For noninvasive visualization of inflammatory processes by magnetic resonance imaging (MRI) up to now predominantly superparamagnetic iron oxide particles (SPIOs) are used, taking advantage of the high affinity of these species for the monocyte-macrophage system. Since SPIOs lead to a depletion of the MR signal, this approach cannot be applied to the lung, because the anatomical structure of the lung is such that already under control conditions ¹H MR images appear dark. In the present study we examined the feasibility to image pulmonary inflammation with a positive ¹⁹F contrast. For this purpose we used emulsified perfluorocarbons (PFCs) as contrast agent, which are biochemically inert and are phagocytized similar to SPIOs by the reticuloendothelial system.

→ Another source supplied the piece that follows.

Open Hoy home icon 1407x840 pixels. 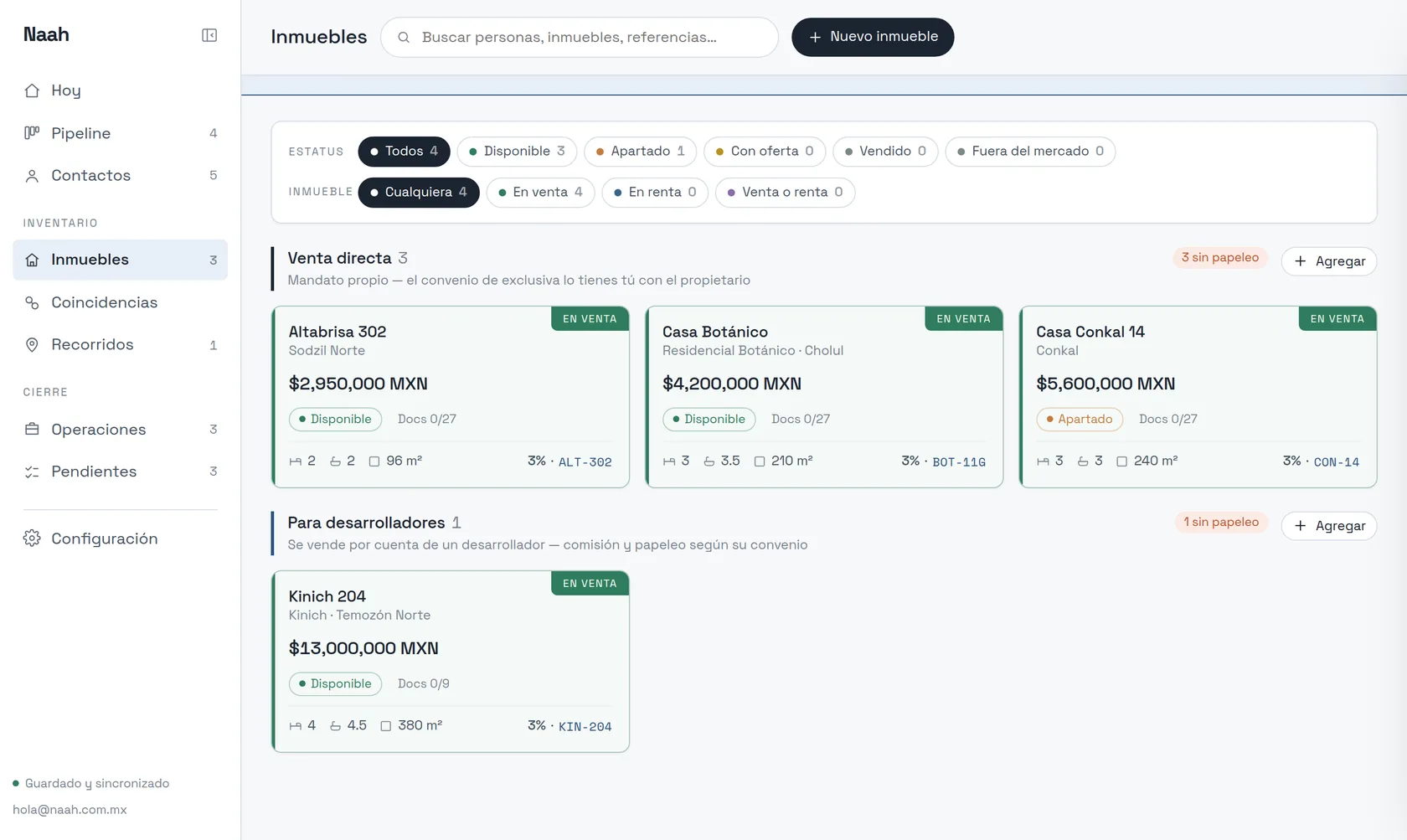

Experiments were performed at a vertical Bruker 9.4 T NMR spectrometer equipped with an actively shielded 57-mm gradient set and a ¹H/¹⁹F 30-mm birdcage resonator. For induction of acute pneumonia mice were exposed to aerosolized lipopolysaccharide (LPS) in a custom-built cylindrical chamber connected to an air nebulizer. LPS was dissolved in 0.9% saline (100–500 mg/ml), and mice were allowed to inhale LPS for 30 min. After exposure to LPS, 200–500 ml of a perfluoro crown ether (15C5) emulsion (10%, particle size 130 nm) was injected into the tail vein of the mice. In order to monitor the time course of PFC accumulation within the thorax, anatomically corresponding ¹H and ¹⁹F MR images were acquired: FOV 3x3 cm², ¹H: Respiratory-triggered FLASH, slice thickness (ST) 1 mm, matrix 256x256, ¹⁹F: RARE (RARE factor 64), ST 2 mm, matrix 128x128.

One day after induction of pneumonia normal ¹H images gave no evidence at all for the presence of lung injury. However, at the same point in time ¹⁹F images unequivocally showed PFC infiltration into both pulmonary lobes Follow-up imaging after 2 and 4 days revealed alterations in ¹H images at the same location as the early ¹⁹F signals. The occurrence of these ¹H signals within the lung is most likely caused by the development of edema with progressive pneumonia, which could be predicted by ¹⁹F MRI after PFC administration. Histology confirmed the presence of infiltrating monocytes/macrophages already at day 1 after LPS exposition. Additional experiments with stepwise increasing dosage of LPS indicated that severity of pneumonia is reflected by the intensity of the PFC signal (integral) determined in ¹⁹F images.

The results of the present study show that intravenous application of emulsified PFCs after induction of pneumonia results in the accumulation of these particles in inflamed lung areas, most likely after phagocytosis by the monocyte-macrophage system. Thus, PFCs can serve as positive contrast agent for pulmonary inflammation, which is characterized by a high degree of specificity due to the lack of any ¹⁹F background. Since PFCs are not toxic, this approach may also be suitable for human applications.